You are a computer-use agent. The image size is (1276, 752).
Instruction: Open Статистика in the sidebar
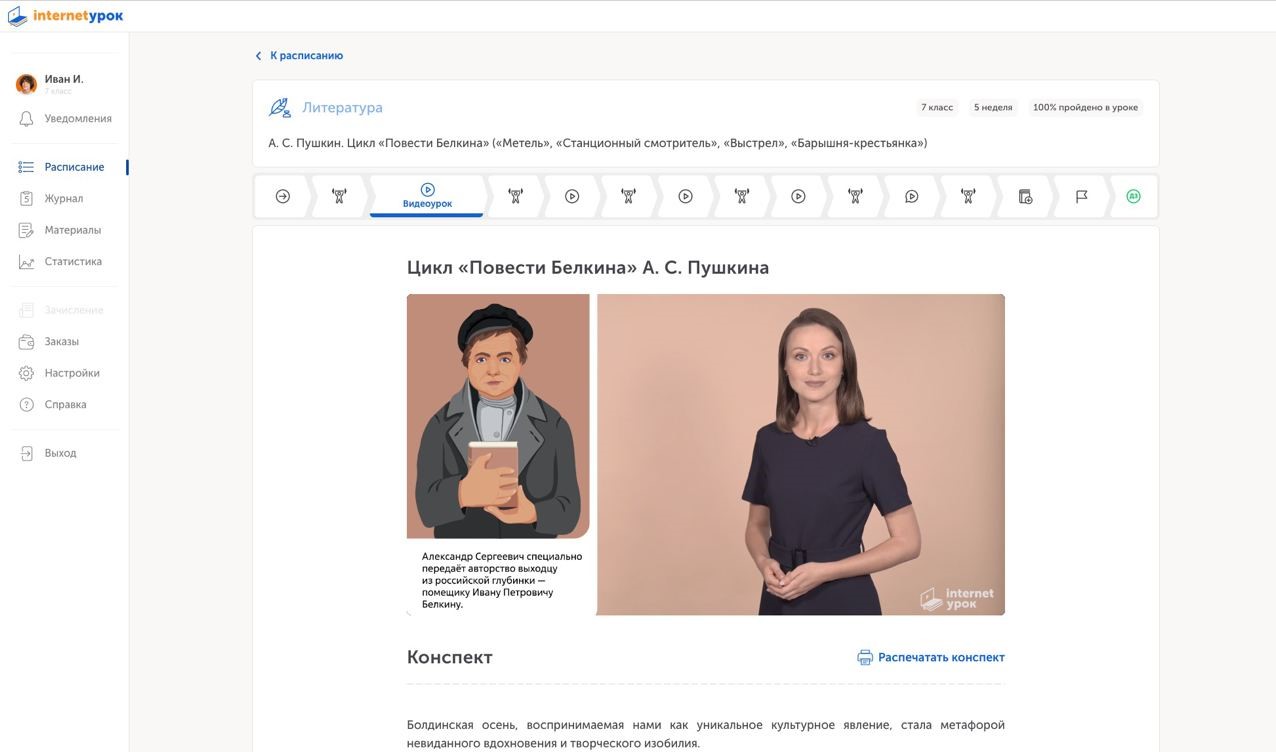[x=72, y=262]
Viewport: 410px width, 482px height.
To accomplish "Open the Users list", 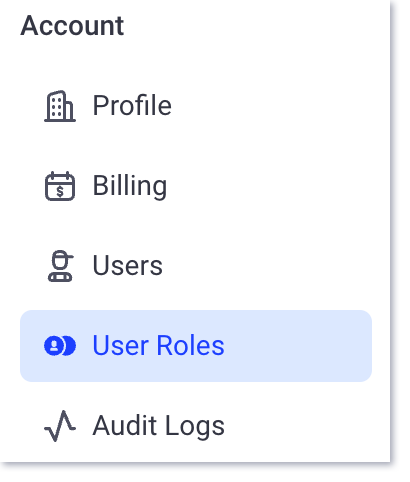I will coord(196,266).
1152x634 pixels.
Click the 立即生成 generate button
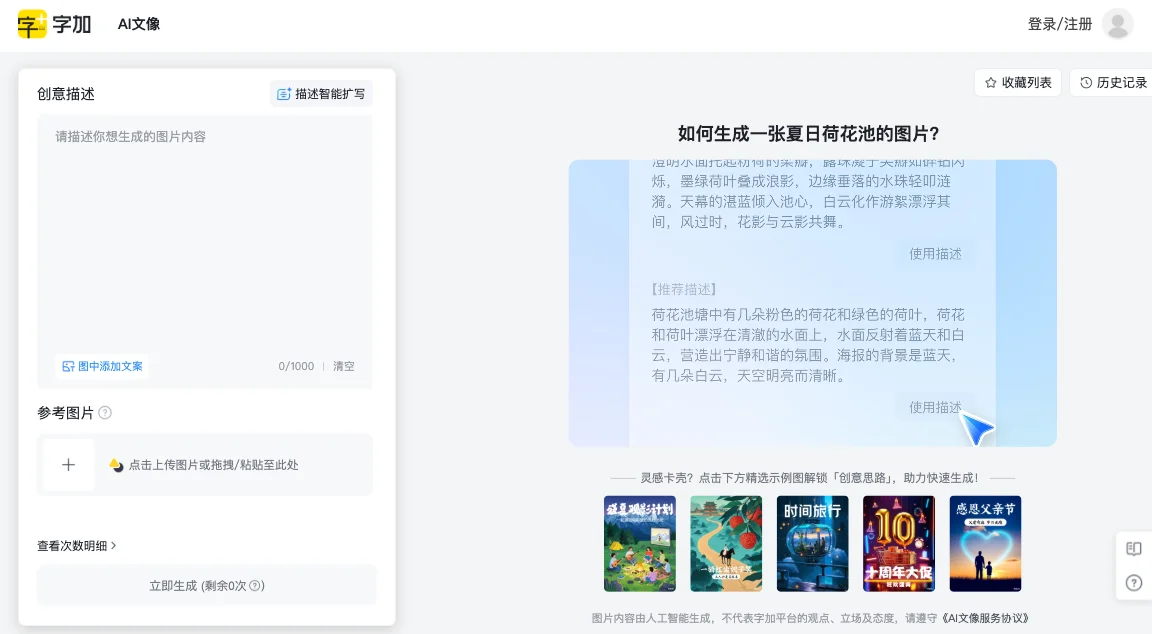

━━━━━━━━━━━━━━━━━━━━━━━━━━━━━━

YOUR OBJECTIVE => Your job is to restate, word for word, only the lines from the one holding "1152x634 pixels." through the end of the material; pictures stay out.

RESPONSE TO THE EXERCISE =>
1152x634 pixels.
Click the 立即生成 generate button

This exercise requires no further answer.